Problem requirements: From the records below, copy every line that contains the string "screenshot". Matching is case-sensitive.

Record extracts:

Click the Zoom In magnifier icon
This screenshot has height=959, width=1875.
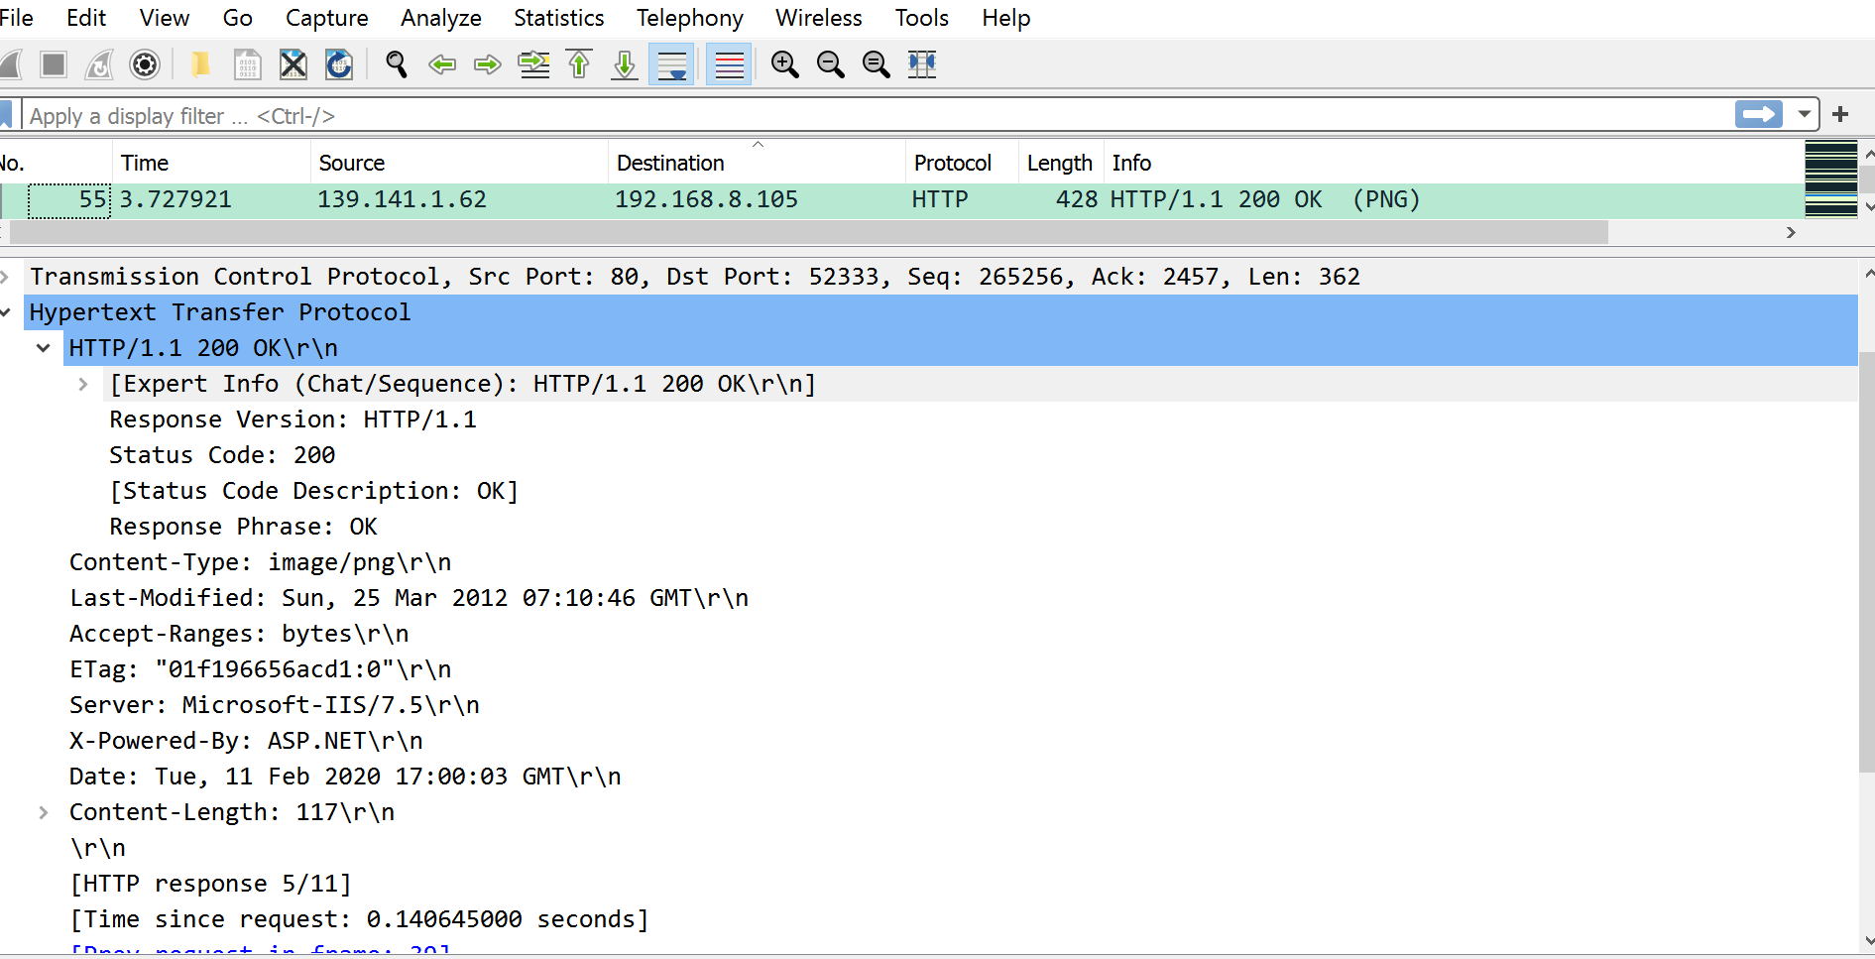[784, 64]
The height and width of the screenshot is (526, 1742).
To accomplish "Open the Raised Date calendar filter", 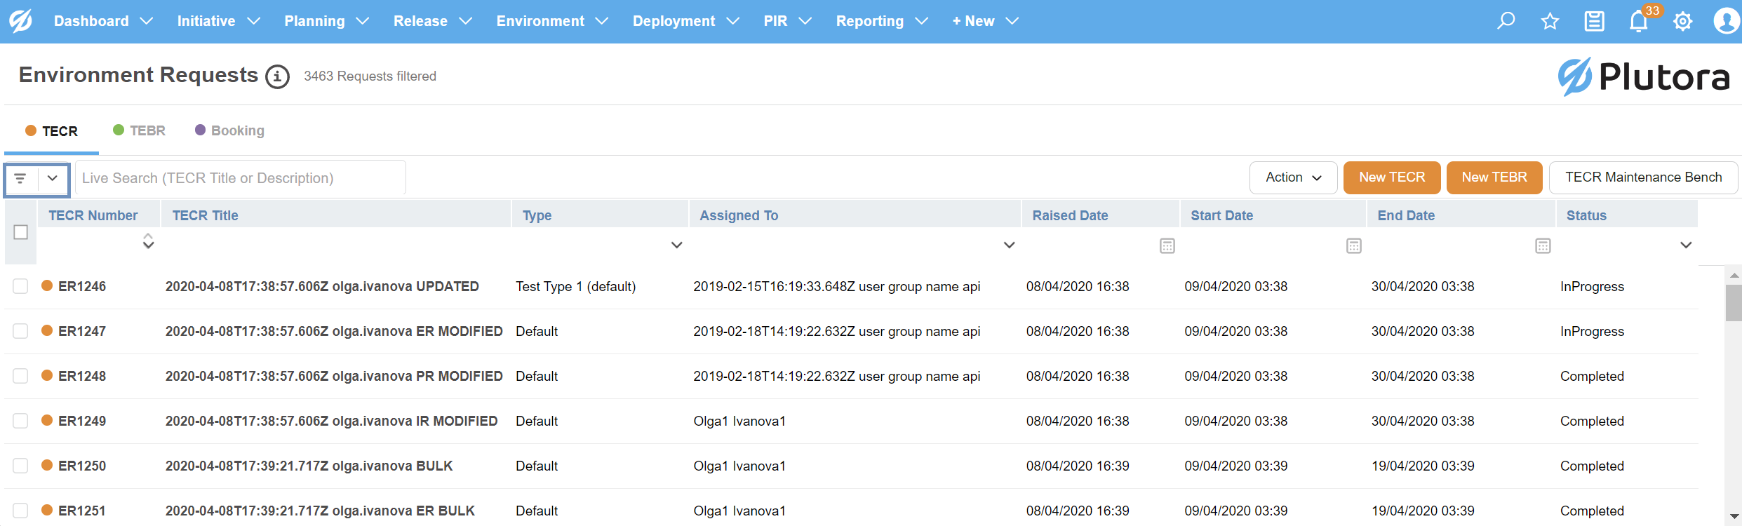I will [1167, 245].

Exercise result:
This screenshot has height=959, width=1875.
The height and width of the screenshot is (526, 1742).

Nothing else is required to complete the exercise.